The ASKS (asynchronous knowledge sharing) prototype is designed to overcome these difficulties. It uses discussion boards with capabilities characteristic of most group decision support systems (Nunamaker, Dennis, Valacich, Vogel, & George, 1991). Learners and instructors access the system directly via the Web. The main student screen is divided into three areas, as shown in Figure 13-1: knowledge sharing topics in the left-hand pane, the main menu in the top part of the right-hand pane, and the topic headings just below the main menu.

Figure 13-1. Student main screen.

Figure 13-1.
Student main screen.

Each knowledge sharing topic has four parts: a closed or open file folder icon just to the left of the topic, the topic itself, the number of entries created by a student for the related topic (shown in parentheses), and a trash can icon showing the number of entries that have been deleted. Each knowledge sharing topic is described briefly, in a phrase similar to the subject line in an e-mail message.

When the file folder icon for an applicable topic is opened, the individual student's entries related to the topic are displayed in the right-hand pane. In this case, six entries have been made by the student related to the topic, “System Advantages.” Each response to the knowledge sharing topic is accompanied by the date an entry was entered or last modified, the size (in kilobytes) of the response, a short description of the entry, and a link to a more detailed explanation.

Topic submissions can be created by clicking the “Compose” button. This action brings up the editing screen shown in Figure 13-2.

Figure 13-2. Topic editing screen.

Figure 13-2.
Topic editing screen.

This screen has the look and feel of most e-mail systems. A subject line provides a brief description of the response. The “Explanation” area is similar to the main body of an e-mail. Students may compose their detailed responses to the given topic here, if they wish.
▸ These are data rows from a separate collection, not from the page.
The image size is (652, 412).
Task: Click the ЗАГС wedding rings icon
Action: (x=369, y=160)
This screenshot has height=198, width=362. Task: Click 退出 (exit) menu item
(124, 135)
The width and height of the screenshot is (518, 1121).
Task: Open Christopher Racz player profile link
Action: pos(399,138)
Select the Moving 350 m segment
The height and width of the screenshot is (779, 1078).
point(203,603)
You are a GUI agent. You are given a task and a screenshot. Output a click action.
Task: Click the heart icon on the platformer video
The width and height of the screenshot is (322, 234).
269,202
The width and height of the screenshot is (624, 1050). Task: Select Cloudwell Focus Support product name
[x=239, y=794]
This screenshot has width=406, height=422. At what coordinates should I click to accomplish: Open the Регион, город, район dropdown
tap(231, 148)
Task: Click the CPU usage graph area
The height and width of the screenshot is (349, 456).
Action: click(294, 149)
If no explanation is entered, the system default reports “No explanation, point self-explanatory.”

A student cannot view others' responses to a knowledge topic until they have made and submitted their own. When entries are submitted, they are accessible to the instructor for reviewing, and unavailable to the originating student for further editing. Other students cannot view these submissions until the instructor has reviewed them.
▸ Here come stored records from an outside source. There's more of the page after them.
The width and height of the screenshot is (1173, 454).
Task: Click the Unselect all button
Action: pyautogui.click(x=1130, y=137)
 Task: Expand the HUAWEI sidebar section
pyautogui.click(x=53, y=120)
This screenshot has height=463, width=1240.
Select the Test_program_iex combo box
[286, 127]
The last item in the right-hand pane of the student main screen (Figure 13-1) is the “Instructor's Comments” section. If the instructor has evaluated an entry, a “new mail” icon and the date of the evaluation appear in this section of the originating student's screen. Entries that have been rejected by the instructor appear with a red “X” icon. Other possible instructor comments are “Not sent to instructor yet,” for entries that have not yet been submitted for evaluation, and “Awaiting evaluation,” for entries that have been submitted but not reviewed by the instructor.

Clicking the date in the “Instructor's Comments” column opens the screen shown in Figure 13-3.

Figure 13-3. Instructor's comments on an individual entry.

Figure 13-3.
Instructor's comments on an individual entry.

This screen provides each student with the instructor's feedback on their submissions in a private workspace. If the instructor is not satisfied with the overall quality of submissions from a particular student, they can provide hints to the student. The “Hints” button is hidden until the instructor has commented on all entries made by the student. Clicking on this button brings up an instructor feedback screen like that shown in Figure 13-4.

Figure 13-4. Instructor hints.

Figure 13-4.
Instructor hints.

The instructor's overall comments are shown in red. The summary of student Mary Swift's responses is shown in the left-hand column. In addition, a list of points not mentioned by the student, but submitted by others in the virtual cohort, is shown on the right-hand side of the screen. The instructor can choose the amount of other students' contributions disclosed to a participant. The student then submits additional responses until the instructor is satisfied. At this point, some or all of the student's responses can be viewed by others in the virtual cohort, and commented upon by peers if desired or required by the instructor. Viewing may be restricted by the instructor to new points not yet raised by the other students, to provide a more succinct knowledge base. As well, the cohort size can be restricted by submission date; for example, all contributions made in January in one course. This strategy creates online cohorts that are not based on a rigid schedule of submission deadlines, as in a paced environment, but rather are based on students' similar place in a course within a particular period of time. As a result, cohorts can be formed spontaneously and without instructor mediation.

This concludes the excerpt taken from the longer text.